BEGIN Source extract

System clock offset over 36 hours - PPS scattered at ±200 ns, then PTP collapses it to a thin line
System clock offset over 36 hours – PPS scattered at ±200 ns, then PTP collapses it to a thin line

The orange scatter is the GPSDO’s PPS running chrony for a day and a half – ±200 ns on a good minute, ±400 ns on a bad one. The green dashed line is the moment I removed trust and PTP took over. The purple line is when I cranked the polling rate to 16 Hz. After that, the data is a flat line at zero on this scale.

ptp4l (OSA-5401 → Pi hardware clock):

MetricValue
RMS offset11.8 ns
Max offset17 ns
Path delay3,160 ns

chrony (Pi hardware clock → system clock):

MetricValue
Std Dev5 ns
RMS offset4 ns
Frequency skew0.002 ppm

Combined error budget (root sum of squares):

LayerError
OSA-5401 → PHC (ptp4l)11.8 ns
PHC → system clock (chrony)5.0 ns
Combined RMS12.8 ns
±2σ (95% confidence)±26 ns

For comparison, my Pi 3B NTP server that’s been running for years:

MetricPi 3B (GPS PPS + NTP)Pi 5 (PTP + OSA-5401)
RMS offset182 ns4 ns
Std Dev312 ns5 ns
2σ bound~±600 ns±26 ns
Improvementbaseline~45x better
Error budget breakdown - ptp4l dominates at 11.8 ns, chrony adds 5 ns, combined 12.8 ns RMS
Error budget breakdown – ptp4l dominates at 11.8 ns, chrony adds 5 ns, combined 12.8 ns RMS

And here’s the distribution of 57,915 PTP offset samples after tuning. Mean of 2.9 ns, tight Gaussian centered right on zero:

PTP offset histogram after tuning - 57,915 samples, mean 2.9 ns
PTP offset histogram after tuning – 57,915 samples, mean 2.9 ns

Checking Our Work: What Does the Raw Data Actually Say?

END Source extract
BEGIN Information provided

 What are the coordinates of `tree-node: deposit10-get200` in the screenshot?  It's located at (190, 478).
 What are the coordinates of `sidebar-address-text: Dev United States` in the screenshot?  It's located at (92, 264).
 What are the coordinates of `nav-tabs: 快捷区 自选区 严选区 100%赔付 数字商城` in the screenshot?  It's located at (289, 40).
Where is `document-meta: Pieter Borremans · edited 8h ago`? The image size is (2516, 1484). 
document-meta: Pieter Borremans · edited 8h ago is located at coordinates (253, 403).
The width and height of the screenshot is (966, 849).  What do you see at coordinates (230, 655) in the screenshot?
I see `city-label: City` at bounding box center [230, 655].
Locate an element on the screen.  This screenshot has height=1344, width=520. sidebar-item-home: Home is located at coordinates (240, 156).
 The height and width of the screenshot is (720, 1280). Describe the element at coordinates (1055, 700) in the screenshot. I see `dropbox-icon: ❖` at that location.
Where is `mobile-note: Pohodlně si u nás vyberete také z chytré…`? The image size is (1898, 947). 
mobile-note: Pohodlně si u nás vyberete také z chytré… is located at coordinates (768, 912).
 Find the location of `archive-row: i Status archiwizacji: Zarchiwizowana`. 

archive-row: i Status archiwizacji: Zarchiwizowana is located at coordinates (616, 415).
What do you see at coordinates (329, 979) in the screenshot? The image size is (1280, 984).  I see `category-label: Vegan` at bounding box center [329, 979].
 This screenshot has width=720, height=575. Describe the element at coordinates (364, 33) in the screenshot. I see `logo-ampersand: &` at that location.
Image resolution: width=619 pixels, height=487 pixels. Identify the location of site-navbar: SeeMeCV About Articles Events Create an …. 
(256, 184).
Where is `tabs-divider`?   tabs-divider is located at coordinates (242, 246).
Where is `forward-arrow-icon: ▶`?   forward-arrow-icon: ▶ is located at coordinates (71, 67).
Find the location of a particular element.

END Information provided

Action item -> Please pick up the piece above on Raspberry Pi clock accuracy with PTP and chrony, and continue it from the heading where it stops.

Task result ->
Those numbers above come from what the servos report. ptp4l prints a 1 Hz RMS summary. chrony’s sourcestats shows the standard deviation of its filtered, averaged output. Both are honest numbers, but they’re the numbers after each servo has done its best to smooth things out. What does the raw measurement data look like?

I pulled 110 minutes of overlapping data – ptp4l’s 1 Hz journal summaries and chrony’s 16 Hz raw refclock offset log – and computed 1-minute rolling statistics for each layer, then combined them as root sum of squares:

End-to-end timing error analysis - ptp4l at 12 ns, chrony raw jitter at 39 ns, combined RSS at 41 ns
End-to-end timing error analysis – ptp4l at 12 ns, chrony raw jitter at 39 ns, combined RSS at 41 ns

Three things jump out:

ptp4l is the stable one. Layer 1 (OSA-5401 → PHC) sits at 12.1 ns mean RMS and barely moves. The FPGA doing the hardware timestamping in the OSA-5401 earns its keep here – there’s just not much noise to begin with.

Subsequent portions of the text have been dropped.